▶ _Exercise prompt_: Starting at the line containing "You are a GUI" and ending at the line containing "Action: (573, 137)", can you present those lines as a Markdown table with the columns No. and Line, numbering each row and dropping blank lines? Leave the pictures out.

Item position entries:
[Start]

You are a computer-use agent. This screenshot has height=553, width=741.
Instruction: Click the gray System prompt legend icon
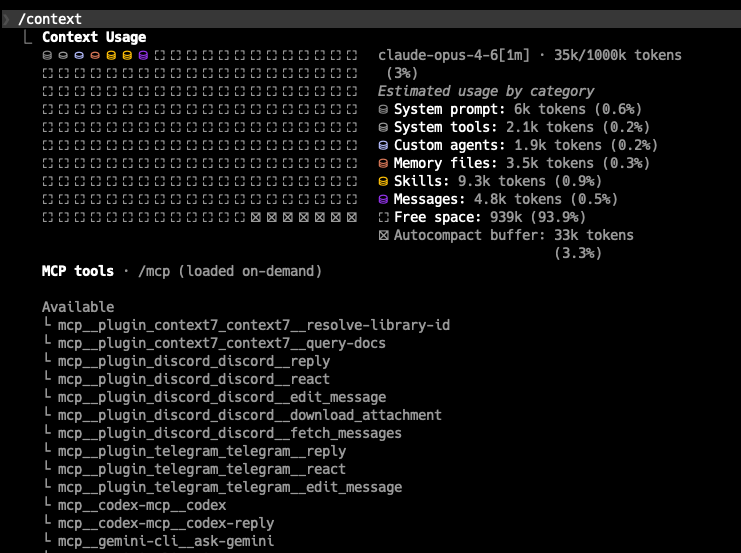383,110
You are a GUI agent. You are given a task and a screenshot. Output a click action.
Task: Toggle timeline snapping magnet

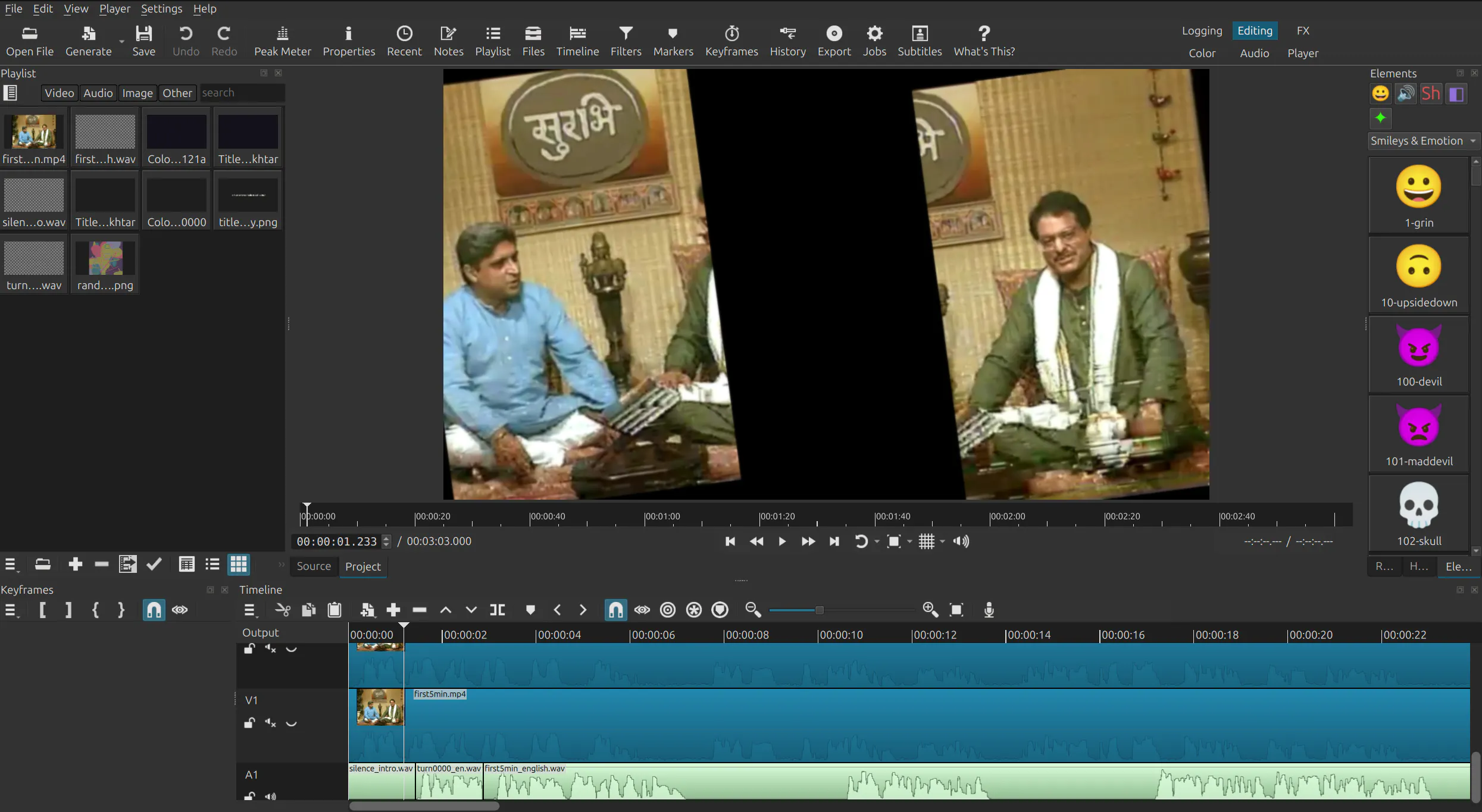[615, 610]
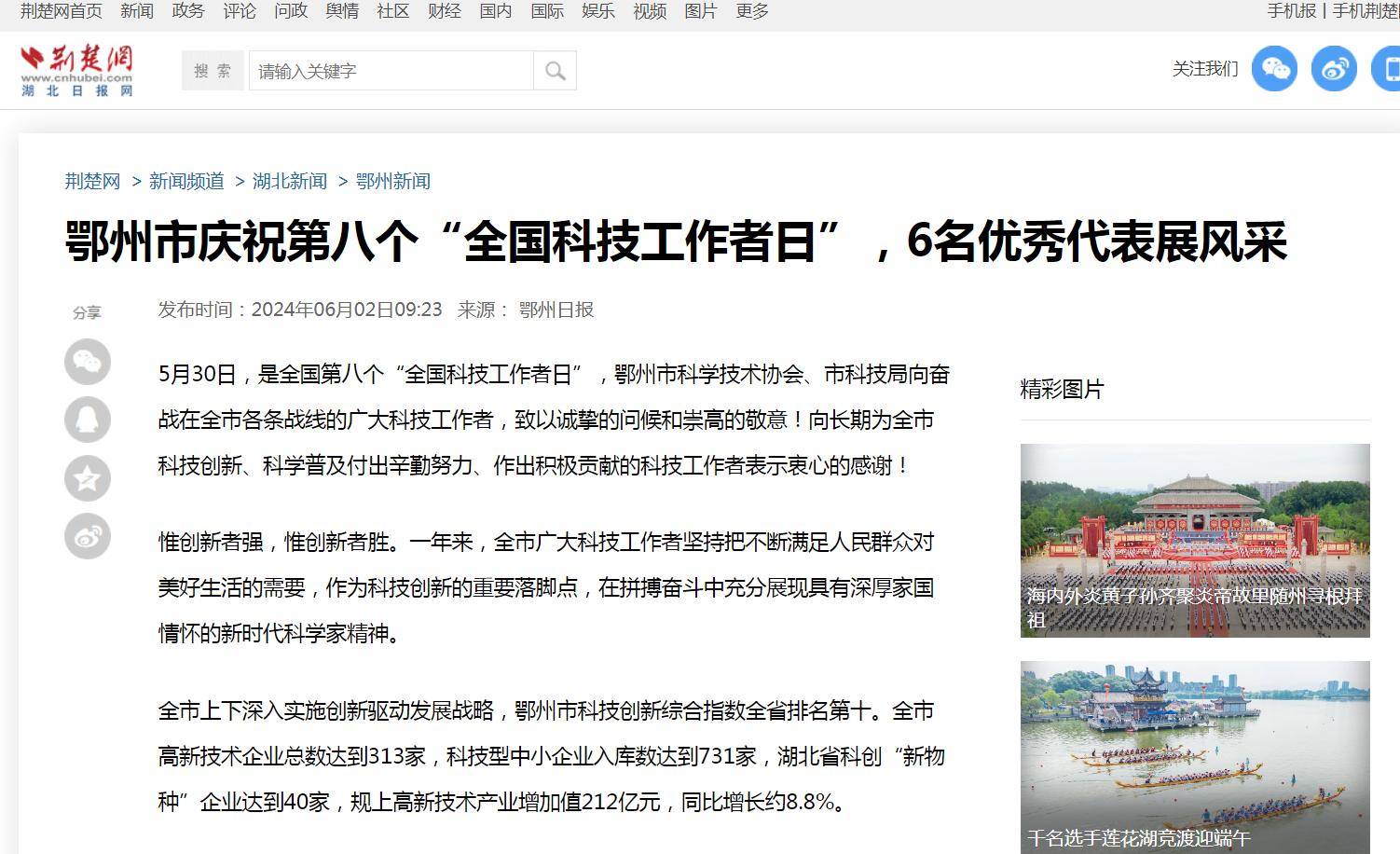
Task: Share article via QQ sidebar icon
Action: coord(88,420)
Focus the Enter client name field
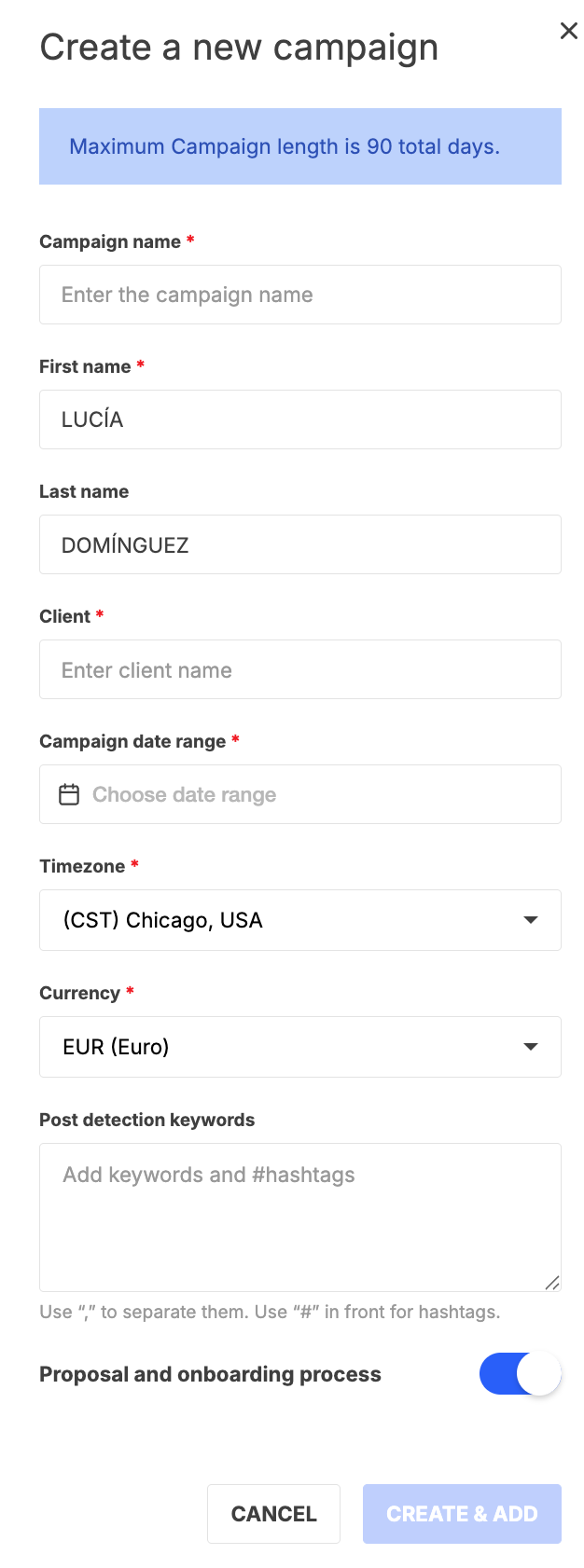584x1568 pixels. coord(300,669)
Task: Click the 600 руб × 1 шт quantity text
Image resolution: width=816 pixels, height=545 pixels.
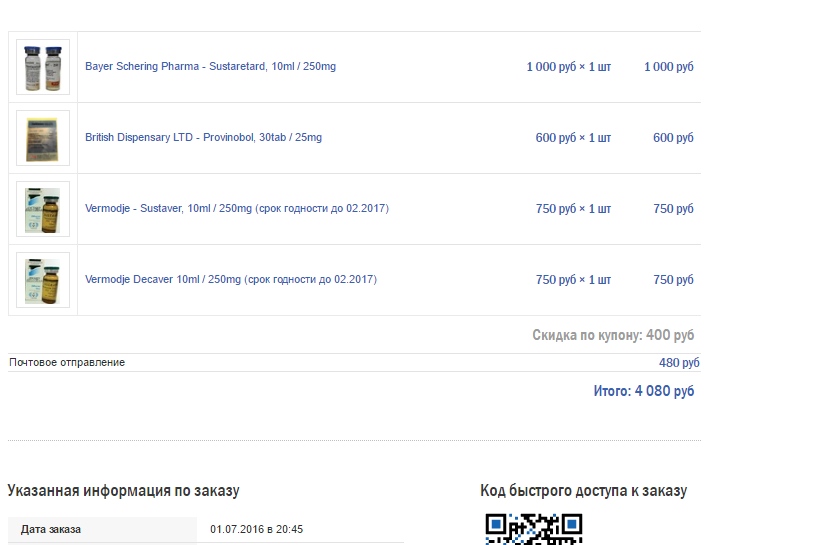Action: (573, 137)
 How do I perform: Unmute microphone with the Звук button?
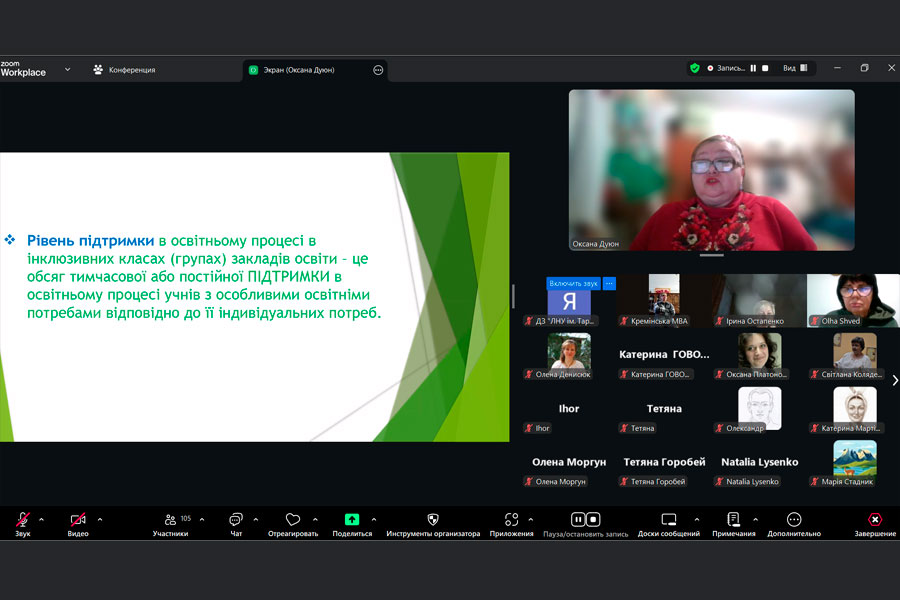pyautogui.click(x=22, y=520)
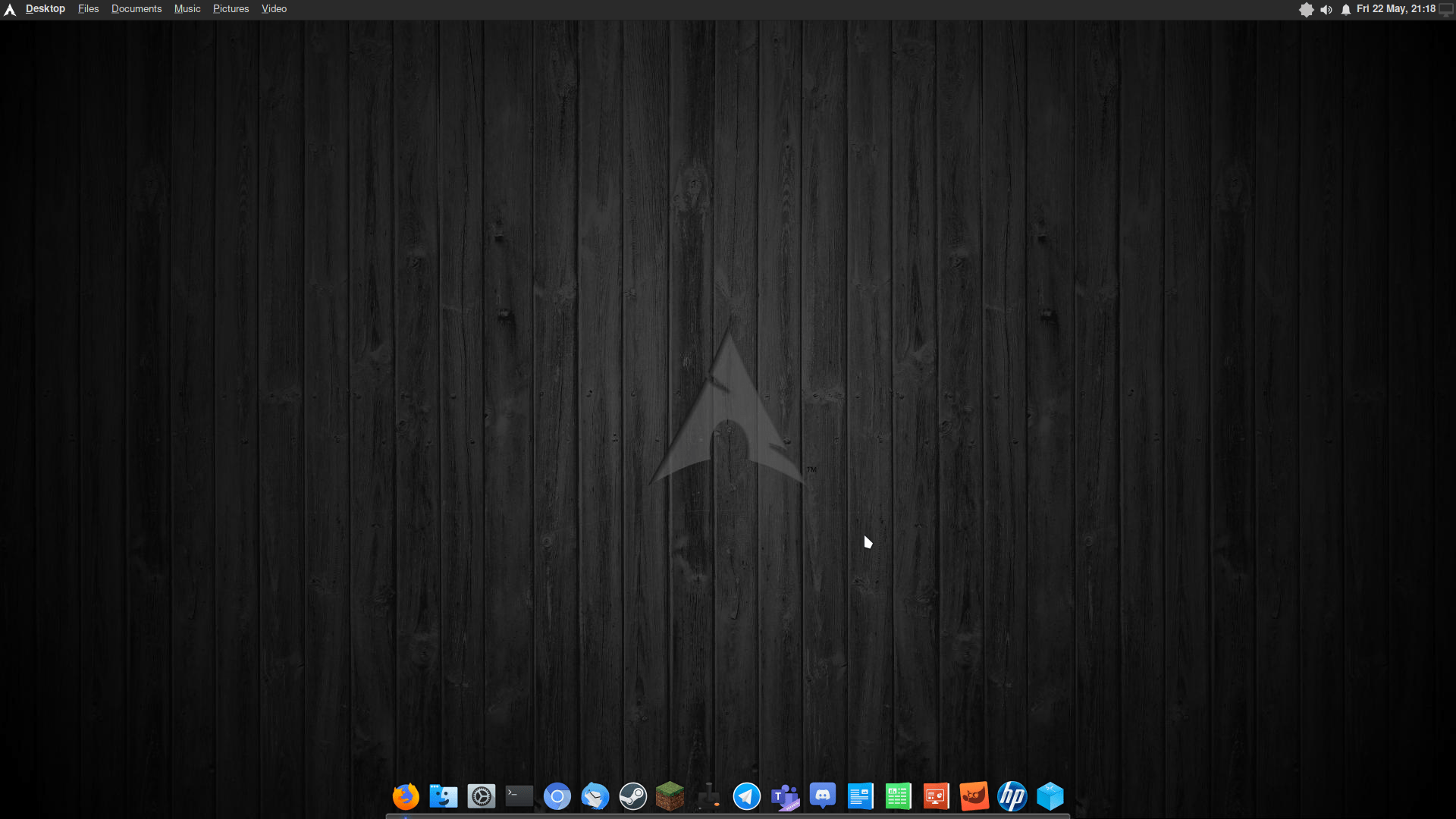Open the Arch logo applications menu

[10, 10]
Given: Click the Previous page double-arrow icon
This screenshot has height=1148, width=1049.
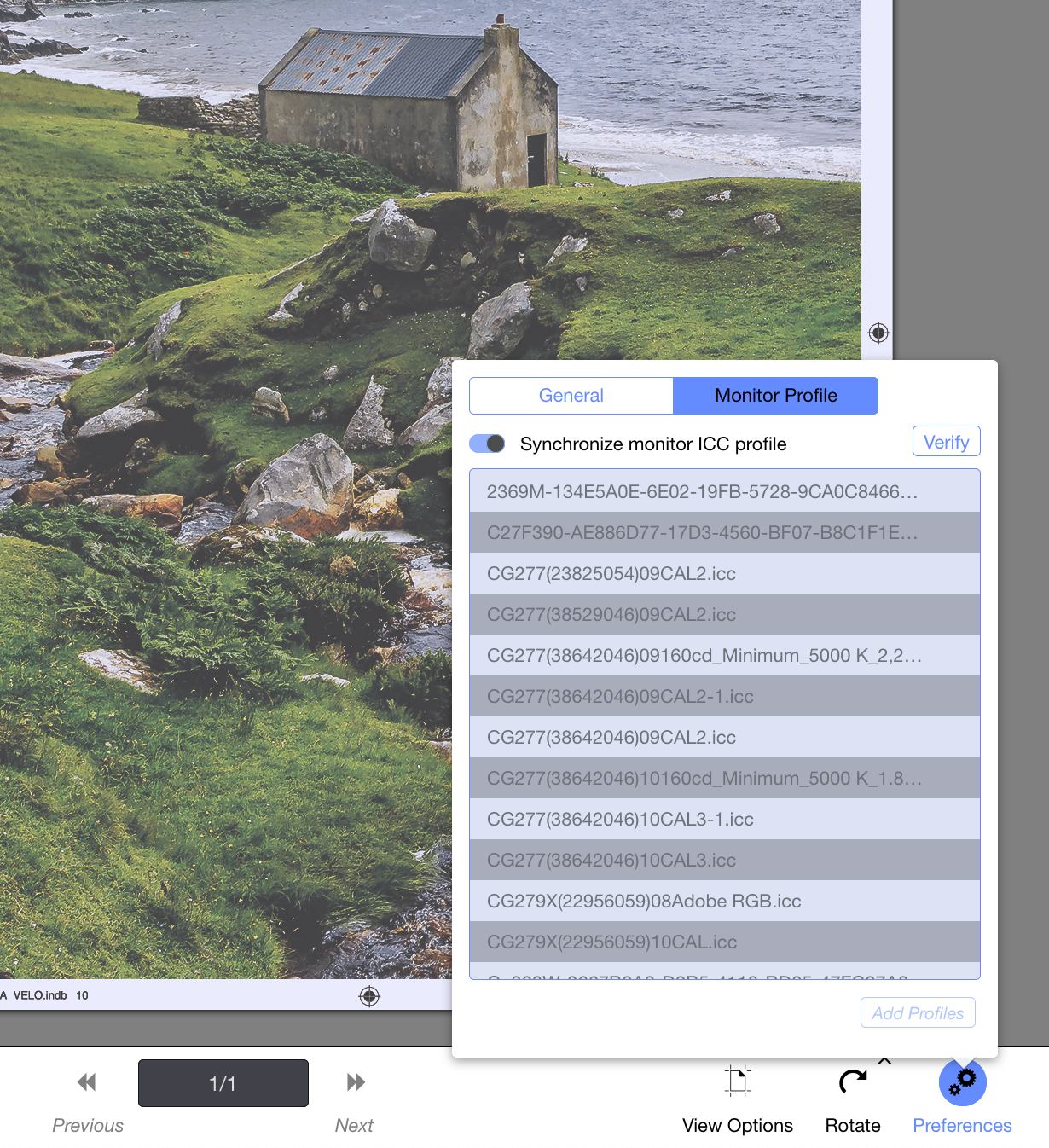Looking at the screenshot, I should (x=87, y=1082).
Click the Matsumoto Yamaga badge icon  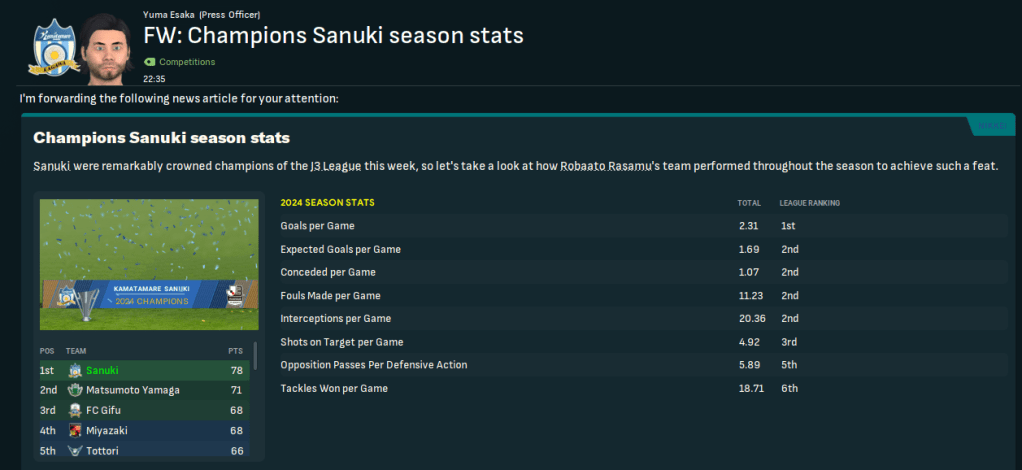75,390
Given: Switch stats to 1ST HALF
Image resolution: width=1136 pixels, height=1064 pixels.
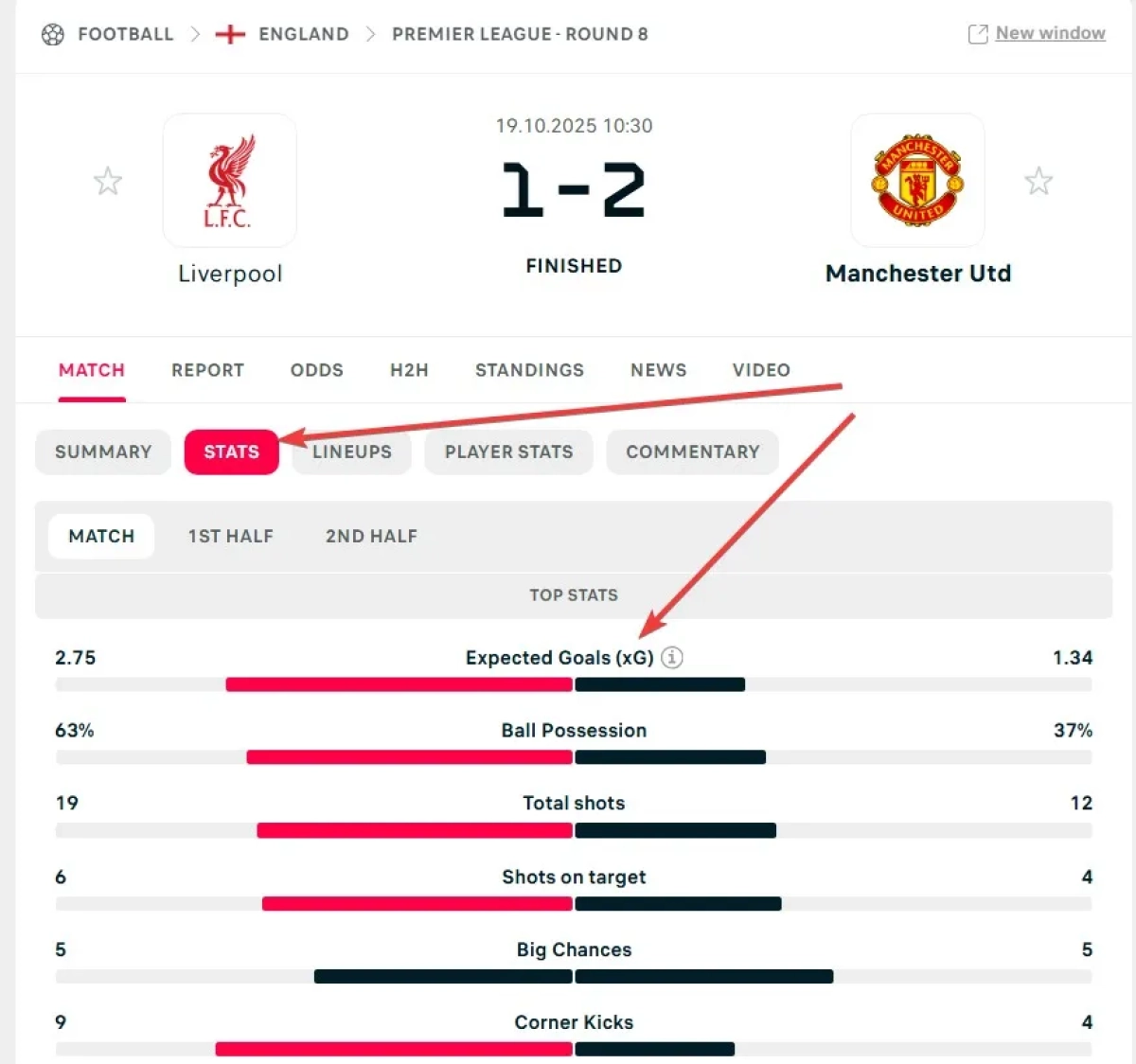Looking at the screenshot, I should click(230, 536).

[End]

▶ _Result below_:
| No. | Line |
|---|---|
| 1 | You are a GUI agent. You are given a task and a screenshot. Output a click action. |
| 2 | Task: Toggle timeline snapping magnet |
| 3 | [615, 610] |
| 4 | Task: Share article via QQ sidebar icon |
| 5 | Action: coord(88,420) |
| 6 | Focus the Enter client name field |
| 7 | 584x1568 pixels. coord(300,669) |
| 8 | Task: Click the 600 руб × 1 шт quantity text |
| 9 | Image resolution: width=816 pixels, height=545 pixels. |
| 10 | Action: (573, 137) |